▶ [Screenshot grounding data]

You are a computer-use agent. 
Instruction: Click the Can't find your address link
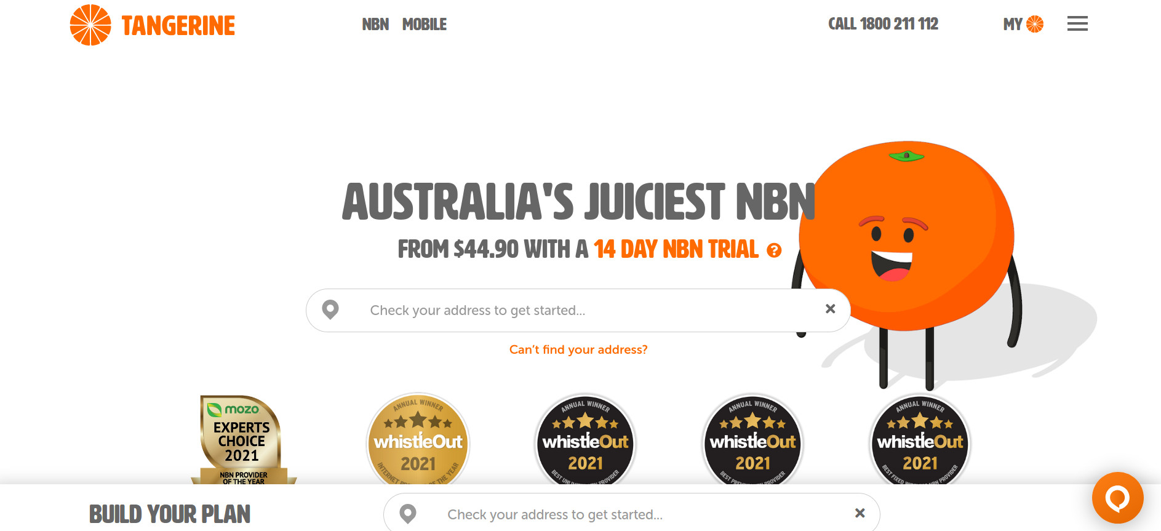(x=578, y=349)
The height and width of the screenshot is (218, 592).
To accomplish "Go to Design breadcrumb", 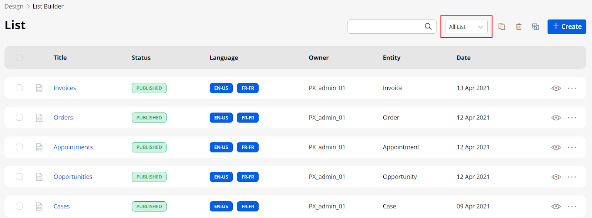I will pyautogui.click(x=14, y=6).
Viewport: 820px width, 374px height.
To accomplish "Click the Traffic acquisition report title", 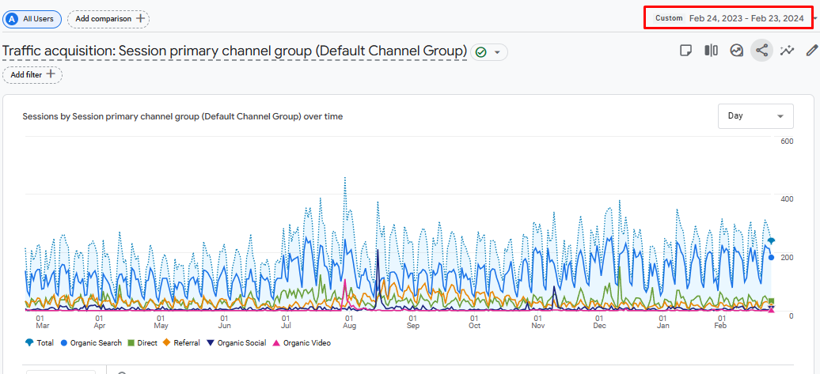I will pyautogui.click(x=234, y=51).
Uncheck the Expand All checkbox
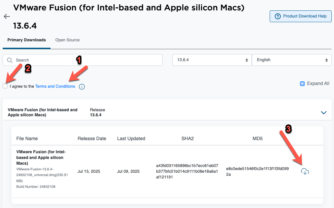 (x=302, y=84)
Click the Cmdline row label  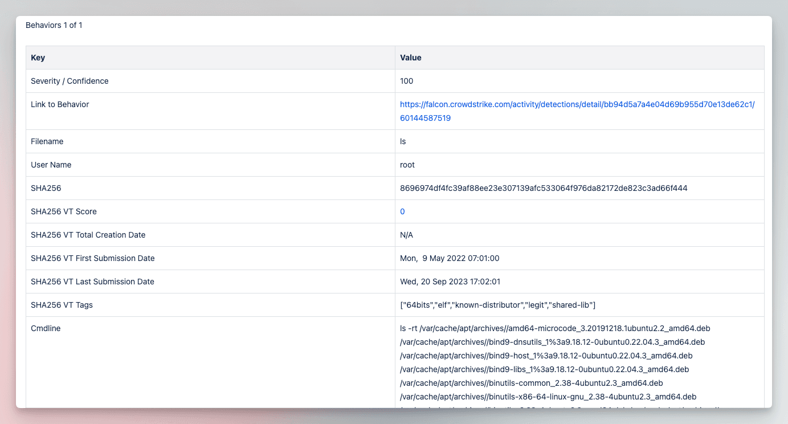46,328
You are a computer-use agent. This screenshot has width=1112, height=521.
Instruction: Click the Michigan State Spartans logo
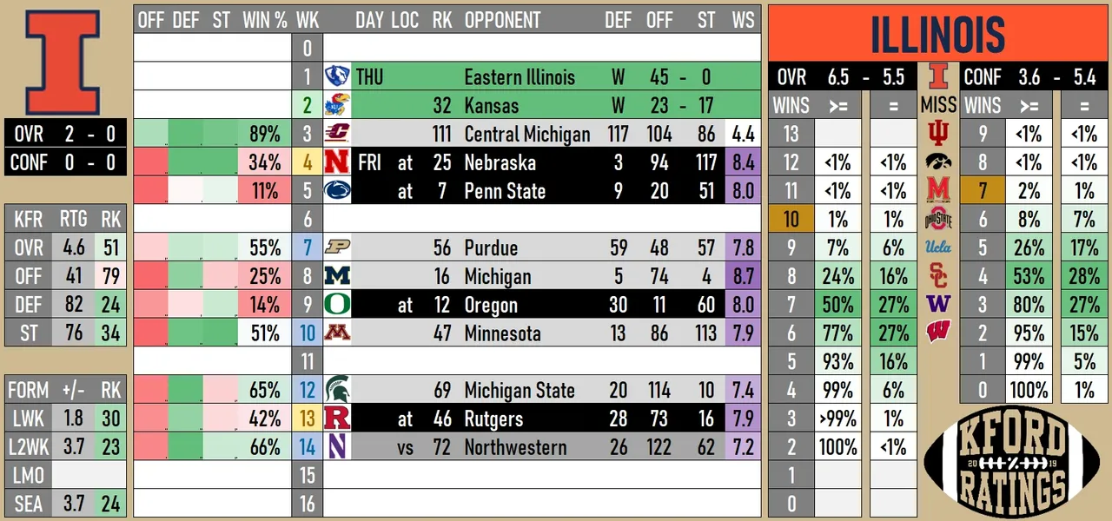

▶ [Requirement]
Gather all lines of the records that include the word "width".

▶ [Output of the exercise]
The height and width of the screenshot is (218, 592).
Viewport: 820px width, 374px height.
You are a computer-use agent. This screenshot has width=1112, height=521.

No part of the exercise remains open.